With a different embeddings model and memory-optimized HNSW:

docker build \
  --build-arg MODEL_NAME="sentence-transformers/paraphrase-MiniLM-L3-v2" \
  --build-arg FEATURES="memory-optimized" \
  -t vectorlite-small .

HTTP API Overview

Operation	Method & Endpoint	Body
Health	`GET /health`	–
List collections	`GET /collections`	–
Create collection	`POST /collections`	`{"name": "docs", "index_type": "hnsw", "metric": "cosine"}`
Delete collection	`DELETE /collections/{name}`	–
Add text	`POST /collections/{name}/text`	`{"text": "Hello world", "metadata": {...}}`
Search (text)	`POST /collections/{name}/search/text`	`{"query": "hello", "k": 5}`
Get vector	`GET /collections/{name}/vectors/{id}`	–
Delete vector	`DELETE /collections/{name}/vectors/{id}`	–
Save collection	`POST /collections/{name}/save`	`{"file_path": "./collection.vlc"}`
Load collection	`POST /collections/load`	`{"file_path": "./collection.vlc", "collection_name": "restored"}`

HTTP Clients

You can integrate with Vectorlite using the following HTTP client libraries:

Or simply generate your own from Open API specs.

Index Types

VectorLite supports 2 indexes: Flat and HNSW.

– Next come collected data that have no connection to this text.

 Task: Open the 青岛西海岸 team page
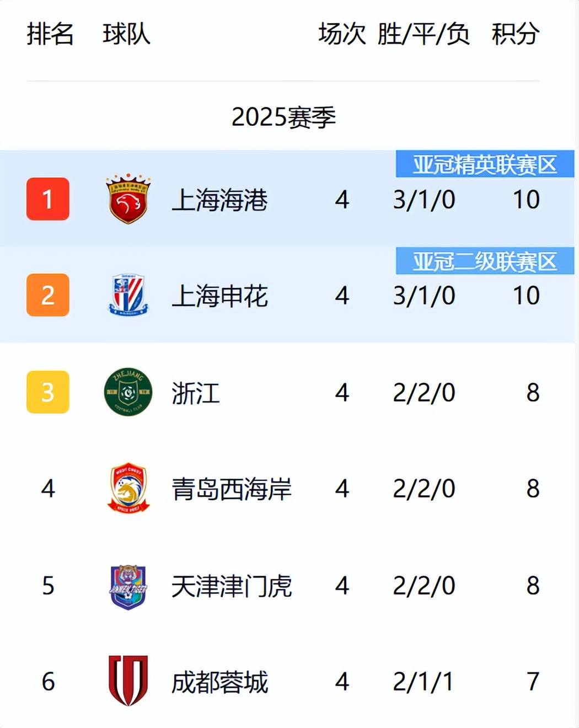pos(232,489)
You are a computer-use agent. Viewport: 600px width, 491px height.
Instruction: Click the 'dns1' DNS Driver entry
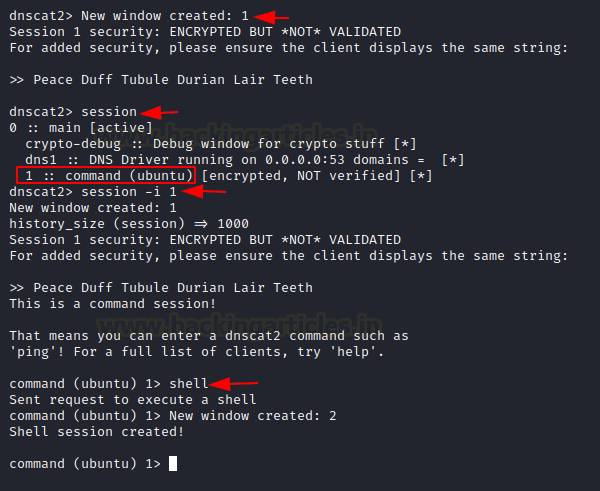(41, 160)
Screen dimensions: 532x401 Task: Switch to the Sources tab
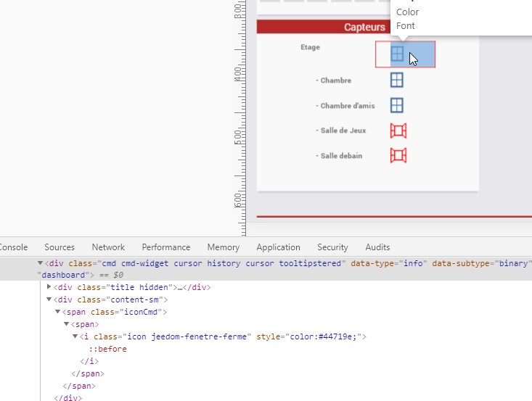(x=60, y=247)
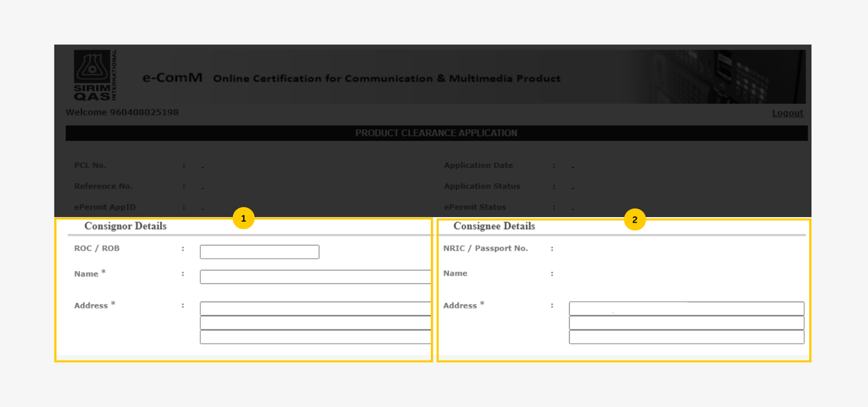Open the Logout link
This screenshot has width=868, height=407.
click(x=787, y=112)
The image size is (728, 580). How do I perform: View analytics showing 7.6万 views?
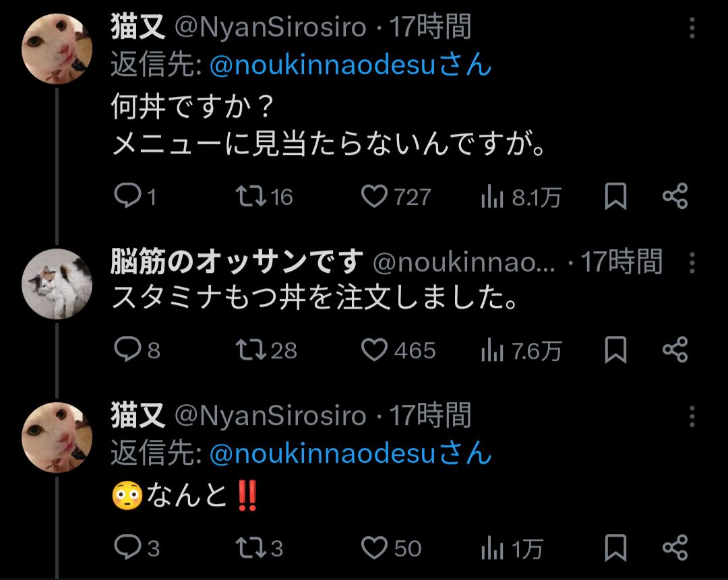pos(520,351)
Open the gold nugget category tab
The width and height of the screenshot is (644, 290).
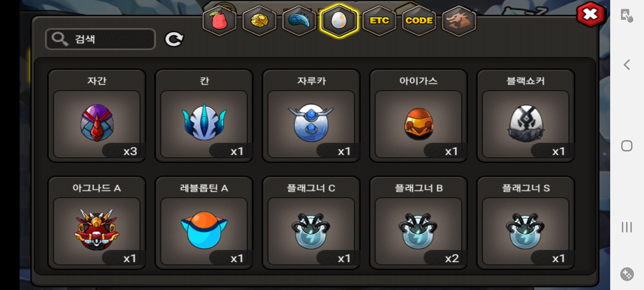(259, 21)
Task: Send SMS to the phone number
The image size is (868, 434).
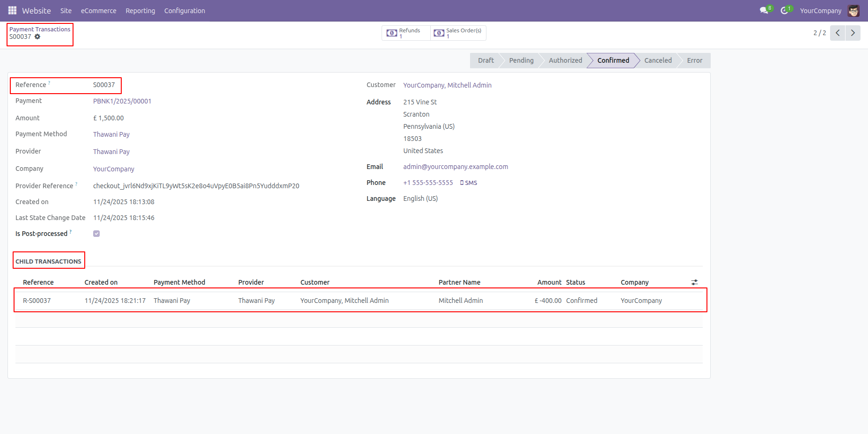Action: pos(469,183)
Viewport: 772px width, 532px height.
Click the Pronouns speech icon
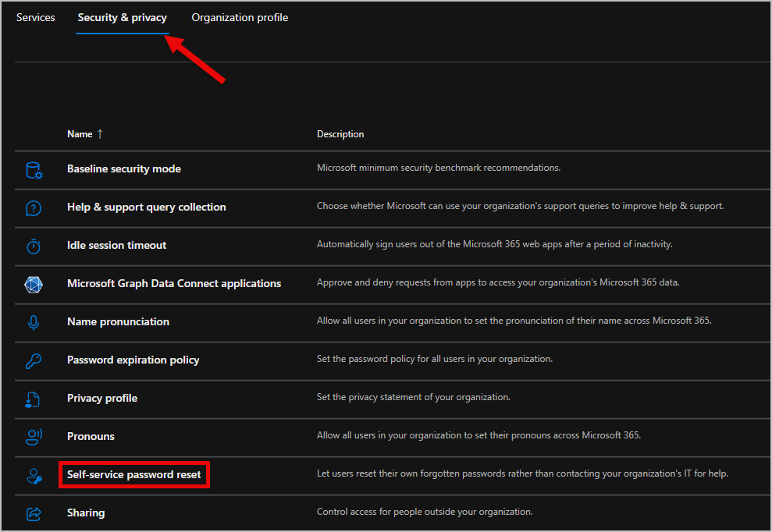tap(34, 436)
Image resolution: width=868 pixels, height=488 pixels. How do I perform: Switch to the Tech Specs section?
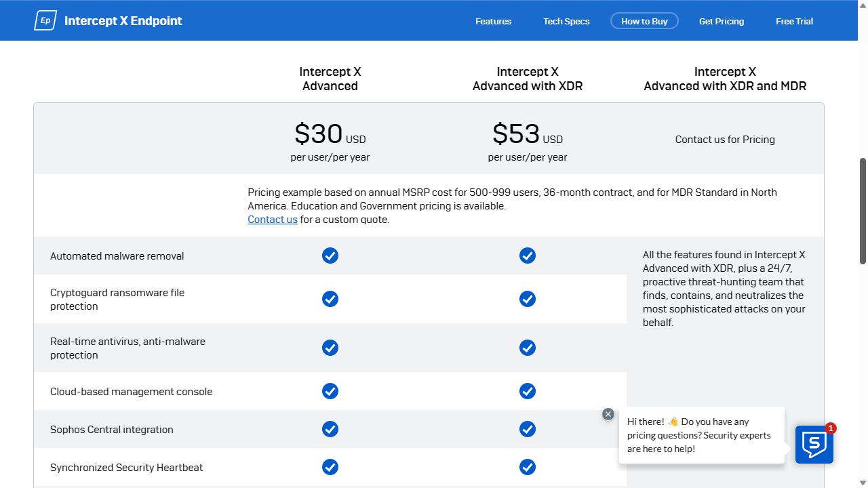(x=566, y=21)
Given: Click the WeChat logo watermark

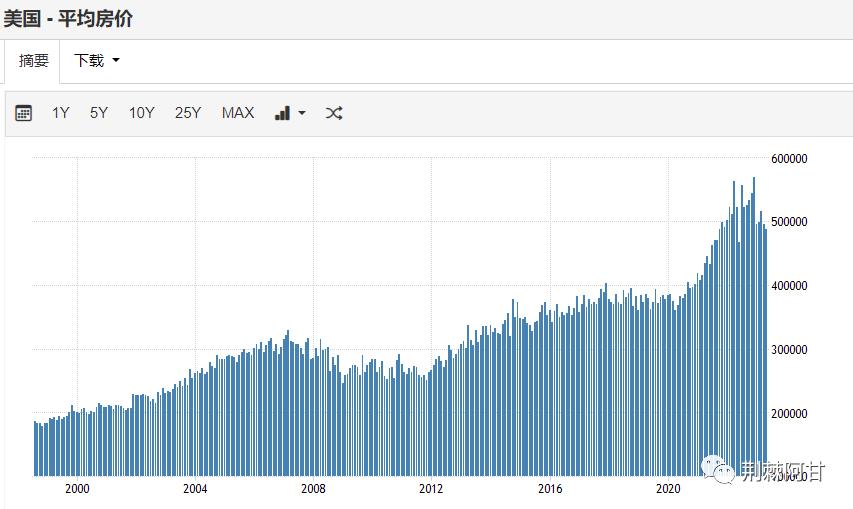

Index	Search Complexity	Insert	Use Case
Flat	O(n)	O(1)	Small datasets (<10K) or exact search
HNSW	O(log n)	O(log n)	Larger datasets or approximate search

See Hierarchical Navigable Small World.

Configuration profiles for HNSW

Profile	Features	Use Case
default	balanced	general workloads
memory-optimized	reduced precision, smaller graph	constrained devices
high-accuracy	higher recall, more memory	offline re-ranking or research

cargo build --features memory-optimized

Similarity Metrics

A flat index is the most flexible as it allows for all search metric operations. On the other hand, the HNSW index is specifically optimised for a specific distance metric, which will be used for all search operations. When creating a HNSW index, provide a metric value with one of: cosine, euclidean, manhattan or dotproduct.

Cosine: Default for normalized embeddings, scale-invariant
Euclidean: Geometric distance, sensitive to vector magnitude
Manhattan: L1 norm, robust to outliers
Dot Product: Raw similarity, requires consistent vector scaling

Rust SDK Example

use vectorlite::{VectorLiteClient, EmbeddingGenerator, IndexType, SimilarityMetric};
use serde_json::json;

fn main() -> Result<(), Box<dyn std::error::Error>> {
    let mut client = VectorLiteClient::new(Box::new(EmbeddingGenerator::new()?));

    client.create_collection("quotes", IndexType::HNSW, Some(SimilarityMetric::Cosine))?;
    
    let id = client.add_text_to_collection(
        "quotes", 
        "I just want to lie on the beach and eat hot dogs",
        Some(json!({
            "author": "Kevin Malone",
            "tags": ["the-office", "s3:e23"],
            "year": 2005,
        }))
    )?;

    // Metric optional - auto-detected from HNSW index
    let results = client.search_text_in_collection(
        "quotes",
        "beach games",
        3,
        None,
    )?;

    for result in &results {
        println!("ID: {}, Score: {:.4}", result.id, result.score);
    }

    Ok(())
}

Testing

Run tests with mock embeddings (CI-friendly, no model files required):

cargo test --features mock-embeddings

Run tests with local models:

cargo test

Download ML Model

This downloads the BERT-based embedding model files needed for real embedding generation:

huggingface-cli download sentence-transformers/all-MiniLM-L6-v2 --local-dir models/all-MiniLM-L6-v2

The model files must be present in the ./models/{model-name}/ directory with the required files:

config.json
pytorch_model.bin
tokenizer.json

Using a different model

You can override the default embedding model at compile time using the custom-model feature:

DEFAULT_EMBEDDING_MODEL="sentence-transformers/paraphrase-MiniLM-L3-v2" cargo build --features custom-model

DEFAULT_EMBEDDING_MODEL="sentence-transformers/paraphrase-MiniLM-L3-v2" cargo run --features custom-model

License

Apache 2.0 License - see LICENSE for details.

Contributing

Contributions are welcome! Please feel free to submit a Pull Request.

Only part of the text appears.